▶ TASKS AND EXERCISES
1. In the storyboarding post, rewrite the passage from "This is an introductory" up to and including "hey…amazing can’t hurt.", substituting "brilliant" for "amazing".
2. According to the post on becoming a storyboard artist, how good at drawing does one need to be?
3. Continue the post on becoming a storyboard artist from the point where it ends.

▶ SELECTION
————
29
Nov

I couldn’t help it, I’m Canadian.

This is an introductory post I’ll expand on in the ‘Production Journal‘ and ‘Storyboard Like a Pro‘. If you want to do storyboards for a living and have no idea what it takes, I’ll break it down for you. No sugar-coating…you deserve that. Here we go:

TALENT

Do you have to know how to draw? Yes. How good? Pretty darn good. Do you have to be drop dead amazing? No. I’m nowhere near amazing, but I’m pretty good and get the job done. As I’ve said before, the drawings aren’t the most important thing in a board. But to work professionally, you need good solid drawing skills. And hey…amazing can’t hurt.

EDUCATION

Do you need formal training to be able to work professionally? I’d like to say ‘no’, because anything is possible, but I’d be more inclined to say ‘yes, you do’. Any kind of formal art training is great to grow as an artist. Take classes in drawing, painting or life drawing if that’s what you love. Will that alone make you a storyboard artist? Nope. If you want to work in the animation, film or gaming field, you need some training in that field. You can’t produce storyboards for an industry if you don’t know how that industry works. You must know how a cartoon is produced or a film is shot in order to storyboard for a production effectively. Even if that training is reading everything you can gets your hands on…you need it. It’s expected.
————
▶ DATA PROVIDED

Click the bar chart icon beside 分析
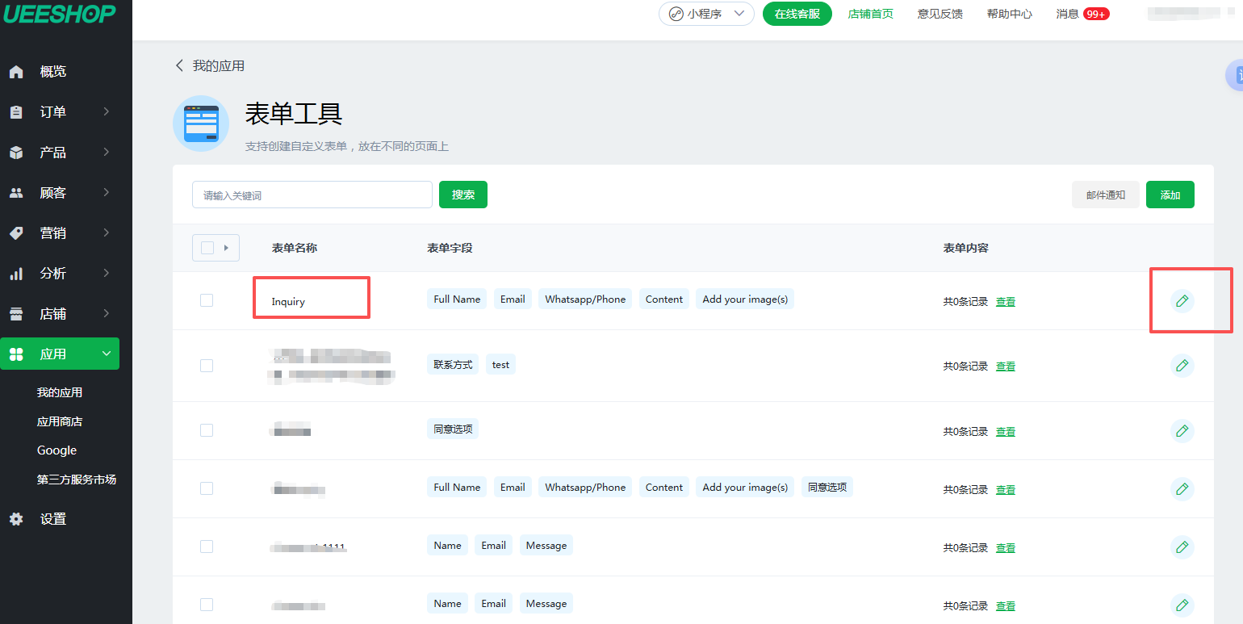 [16, 274]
————
▶ ANSWERS BY TASK
1.
This is an introductory post I’ll expand on in the ‘Production Journal‘ and ‘Storyboard Like a Pro‘. If you want to do storyboards for a living and have no idea what it takes, I’ll break it down for you. No sugar-coating…you deserve that. Here we go:

TALENT

Do you have to know how to draw? Yes. How good? Pretty darn good. Do you have to be drop dead brilliant? No. I’m nowhere near brilliant, but I’m pretty good and get the job done. As I’ve said before, the drawings aren’t the most important thing in a board. But to work professionally, you need good solid drawing skills. And hey…brilliant can’t hurt.

2. Pretty darn good.

3.
PROFESSIONALISM

As much I’d like to say working in animation is one big, fun party all the time…it ain’t. Sure, it’s a lot different than a traditional office and you get to be creative and casual and all that good stuff. But it’s a business. And in this business are deadlines and schedules to keep. This is no place to be a flake. The professionals (who keep working) get the job done, don’t lie to the client or studio and meet their deadlines. If you’re not the type of person who can do that, think twice about professional storyboarding. And being organized really helps (though I’m sure there are many pros out there who are admittedly not…it’s an artist thing).

DISCIPLINE

This means personal discipline. If you freelance, the vast majority of storyboard work involves working alone. So very alone. Even if you work in a studio, it’s still a very solitary process. Lots of thinking and drawing at a desk. You have to be able to work in your own time frame, which on one hand is a fabulous thing and on the other, very tough. It’s very easy for a day to get whittled away with distractions and procrastination. Storyboarding involves many long days and nights working by yourself. You’ve been warned : ).

THE OTHER SKILLS

I’ve said that drawing isn’t the most important skill for a board artist to have, so what are the others? There are many. As a professional board artist you have to be:

  • a storyteller
  • a filmmaker
  • an actor
  • an editor
  • a cinematographer
  • (I’ll say it anyway) an artist
  • a little nuts…it helps

I’ll write more about these other skills and the traits mentioned above as time goes on (even the nuts part). But for now, they’re things to consider. Do you think you possess some of these skills? Are you willing to learn about the ones you don’t have? Does it excite you to think “Hey, I might be able to do this”? Cool. Looking forward to telling you more.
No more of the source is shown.